Using Spare Disk Space as One Large Disk
This is a neat trick in Linux for when you have a bit (some GB) in different disks and want to use it to save large files. I use this for mining XCH (Chia Cryptocoin).
- First check the available space on each disk using
df -h
:
Filesystem Size Used Avail Use% Mounted on
/dev/sdg 4.6T 4.5T 84G 99% /media/omar/SEA_5T_B
/dev/sdp2 30T 30T 68G 100% /media/omar/seagate1
Here we have 2 disks, one with 84G and another with 68G. The size of the file we want to store is more than 100GB. To do that, we will first create "image" files using the remaining space in each disk:
truncate -s67G /media/omar/seagate1/67G.img
truncate -s83G /media/omar/SEA_5T_B/83G.img
Then, we create a loopback device with losetup
for each disk:
losetup --show --find /media/omar/seagate1/67G.img
losetup --show --find /media/omar/SEA_5T_B/83G.img
We must pay attention to the data returned by those two previous commands, as they will tell us the name of the loopback device (e.g. /dev/loop1
).
As a next step, we are going to use btrfs
to create a single
filesystem from those 2 devices:
sudo mkfs.btrfs -d single /dev/loop1 /dev/loop2
(Replace /dev/loop1
and /dev/loop2
with whatever you got from the losetup
step)
Finally, we can mount our btrfs filesystem in some directory like:
sudo mount -t btrfs -o ssd,nodatacow,nodatasum,discard,nodiratime,discard=async,noatime /dev/loop1 loops/
In my case I added all those options to make access faster.
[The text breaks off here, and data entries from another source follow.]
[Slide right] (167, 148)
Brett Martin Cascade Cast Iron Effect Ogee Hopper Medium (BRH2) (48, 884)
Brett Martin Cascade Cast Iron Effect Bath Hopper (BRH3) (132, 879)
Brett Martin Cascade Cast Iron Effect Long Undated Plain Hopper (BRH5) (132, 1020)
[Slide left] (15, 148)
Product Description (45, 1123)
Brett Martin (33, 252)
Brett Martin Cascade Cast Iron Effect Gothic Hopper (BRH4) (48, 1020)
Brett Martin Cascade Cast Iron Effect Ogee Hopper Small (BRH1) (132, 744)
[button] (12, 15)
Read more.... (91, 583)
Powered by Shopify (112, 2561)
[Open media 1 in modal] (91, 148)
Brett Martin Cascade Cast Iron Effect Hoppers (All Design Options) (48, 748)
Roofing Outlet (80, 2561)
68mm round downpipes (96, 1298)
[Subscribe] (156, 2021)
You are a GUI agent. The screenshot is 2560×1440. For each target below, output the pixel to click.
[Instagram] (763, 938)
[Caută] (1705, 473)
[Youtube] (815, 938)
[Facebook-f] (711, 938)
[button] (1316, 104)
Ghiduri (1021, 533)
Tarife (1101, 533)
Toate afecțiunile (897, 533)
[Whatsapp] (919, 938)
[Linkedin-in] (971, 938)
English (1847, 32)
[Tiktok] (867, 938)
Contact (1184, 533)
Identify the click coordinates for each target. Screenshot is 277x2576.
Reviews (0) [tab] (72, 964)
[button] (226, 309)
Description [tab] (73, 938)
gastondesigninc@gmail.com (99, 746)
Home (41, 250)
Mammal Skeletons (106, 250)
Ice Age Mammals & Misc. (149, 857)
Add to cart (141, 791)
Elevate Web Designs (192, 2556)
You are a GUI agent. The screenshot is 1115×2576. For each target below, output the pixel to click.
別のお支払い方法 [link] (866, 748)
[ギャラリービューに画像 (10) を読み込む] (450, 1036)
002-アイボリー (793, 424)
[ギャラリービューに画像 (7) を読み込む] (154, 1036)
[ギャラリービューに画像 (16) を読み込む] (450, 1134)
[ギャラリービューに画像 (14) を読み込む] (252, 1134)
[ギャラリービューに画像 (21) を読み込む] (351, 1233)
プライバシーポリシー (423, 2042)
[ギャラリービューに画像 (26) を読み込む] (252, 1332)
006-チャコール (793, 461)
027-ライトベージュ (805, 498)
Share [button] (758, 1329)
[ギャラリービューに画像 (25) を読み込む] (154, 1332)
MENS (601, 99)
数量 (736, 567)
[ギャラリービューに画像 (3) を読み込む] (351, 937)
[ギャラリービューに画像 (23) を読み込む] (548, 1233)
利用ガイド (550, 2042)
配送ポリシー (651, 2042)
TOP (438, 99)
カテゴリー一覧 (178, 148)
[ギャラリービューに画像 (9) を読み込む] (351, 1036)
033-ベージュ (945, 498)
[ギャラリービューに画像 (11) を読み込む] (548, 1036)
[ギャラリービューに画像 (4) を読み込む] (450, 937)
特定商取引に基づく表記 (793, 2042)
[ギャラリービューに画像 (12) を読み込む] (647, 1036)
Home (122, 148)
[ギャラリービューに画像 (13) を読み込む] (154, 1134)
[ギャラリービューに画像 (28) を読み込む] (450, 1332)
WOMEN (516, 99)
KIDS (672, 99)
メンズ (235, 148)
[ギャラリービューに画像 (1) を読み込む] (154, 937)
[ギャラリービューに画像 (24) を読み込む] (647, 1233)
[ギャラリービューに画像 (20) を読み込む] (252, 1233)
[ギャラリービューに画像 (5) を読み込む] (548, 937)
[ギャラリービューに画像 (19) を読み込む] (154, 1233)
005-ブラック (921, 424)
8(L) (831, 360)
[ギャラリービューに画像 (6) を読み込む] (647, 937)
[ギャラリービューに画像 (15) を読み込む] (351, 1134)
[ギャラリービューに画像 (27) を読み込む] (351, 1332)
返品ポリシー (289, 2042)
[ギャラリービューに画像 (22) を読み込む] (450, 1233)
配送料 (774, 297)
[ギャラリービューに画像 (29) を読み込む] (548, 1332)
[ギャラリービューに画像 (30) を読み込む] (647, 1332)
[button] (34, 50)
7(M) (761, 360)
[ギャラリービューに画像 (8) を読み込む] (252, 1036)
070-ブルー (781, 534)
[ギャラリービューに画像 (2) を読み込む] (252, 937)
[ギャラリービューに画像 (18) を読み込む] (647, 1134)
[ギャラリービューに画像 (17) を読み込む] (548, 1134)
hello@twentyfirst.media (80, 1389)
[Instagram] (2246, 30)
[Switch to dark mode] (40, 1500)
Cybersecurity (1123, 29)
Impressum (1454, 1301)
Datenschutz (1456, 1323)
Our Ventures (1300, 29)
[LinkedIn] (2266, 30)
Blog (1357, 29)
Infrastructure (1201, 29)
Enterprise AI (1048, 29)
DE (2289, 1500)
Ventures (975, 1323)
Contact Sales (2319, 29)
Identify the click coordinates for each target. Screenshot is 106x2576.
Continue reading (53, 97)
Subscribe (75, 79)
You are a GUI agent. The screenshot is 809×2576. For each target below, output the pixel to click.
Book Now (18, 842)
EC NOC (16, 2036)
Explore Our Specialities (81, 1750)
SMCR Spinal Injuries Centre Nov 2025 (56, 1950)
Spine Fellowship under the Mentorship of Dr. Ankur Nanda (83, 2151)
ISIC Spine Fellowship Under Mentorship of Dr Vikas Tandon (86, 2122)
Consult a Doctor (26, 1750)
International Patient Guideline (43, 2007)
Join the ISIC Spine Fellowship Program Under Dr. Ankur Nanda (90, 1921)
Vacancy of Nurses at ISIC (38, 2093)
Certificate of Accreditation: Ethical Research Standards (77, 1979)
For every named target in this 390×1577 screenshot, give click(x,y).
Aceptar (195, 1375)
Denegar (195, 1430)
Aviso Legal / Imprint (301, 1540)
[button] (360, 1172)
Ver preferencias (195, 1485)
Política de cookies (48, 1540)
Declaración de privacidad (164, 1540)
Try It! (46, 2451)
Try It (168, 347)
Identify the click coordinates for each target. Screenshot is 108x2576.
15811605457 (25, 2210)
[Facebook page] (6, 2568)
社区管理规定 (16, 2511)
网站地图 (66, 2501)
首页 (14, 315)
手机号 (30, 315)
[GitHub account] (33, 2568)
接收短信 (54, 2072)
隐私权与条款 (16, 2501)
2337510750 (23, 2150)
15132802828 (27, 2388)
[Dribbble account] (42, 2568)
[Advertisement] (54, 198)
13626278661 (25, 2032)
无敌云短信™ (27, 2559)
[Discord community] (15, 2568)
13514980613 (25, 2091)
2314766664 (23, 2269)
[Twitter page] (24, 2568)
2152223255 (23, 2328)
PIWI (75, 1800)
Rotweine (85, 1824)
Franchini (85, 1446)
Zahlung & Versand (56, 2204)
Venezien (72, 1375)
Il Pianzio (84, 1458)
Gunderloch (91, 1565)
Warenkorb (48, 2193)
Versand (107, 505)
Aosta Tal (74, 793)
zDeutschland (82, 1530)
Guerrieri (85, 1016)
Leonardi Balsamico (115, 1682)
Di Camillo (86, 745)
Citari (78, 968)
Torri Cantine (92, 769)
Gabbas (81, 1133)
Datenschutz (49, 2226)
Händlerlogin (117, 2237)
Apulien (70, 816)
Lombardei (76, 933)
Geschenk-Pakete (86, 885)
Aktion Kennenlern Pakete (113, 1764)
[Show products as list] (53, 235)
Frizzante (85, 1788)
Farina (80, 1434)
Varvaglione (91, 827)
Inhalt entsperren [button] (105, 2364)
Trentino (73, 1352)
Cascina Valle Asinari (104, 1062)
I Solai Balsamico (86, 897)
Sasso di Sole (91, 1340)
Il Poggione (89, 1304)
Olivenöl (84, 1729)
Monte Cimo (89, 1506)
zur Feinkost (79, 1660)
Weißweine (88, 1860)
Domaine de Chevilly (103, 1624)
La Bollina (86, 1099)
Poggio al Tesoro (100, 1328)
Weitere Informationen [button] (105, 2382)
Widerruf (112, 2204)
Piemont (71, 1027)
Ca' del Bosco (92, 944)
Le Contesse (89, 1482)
With btrfs you can mount a several-disk filesystem by referring to one of the devices (like /dev/loop1
in this case)
After mounting this device, we do a df -h
again and should see our new disk mounted in the specified directory with the summed amount of space:
Filesystem Size Used Avail Use% Mounted on
/dev/loop1 150G 3.8M 148G 1% /media/omar/loops
And that's it! we've got 150G to use for large files!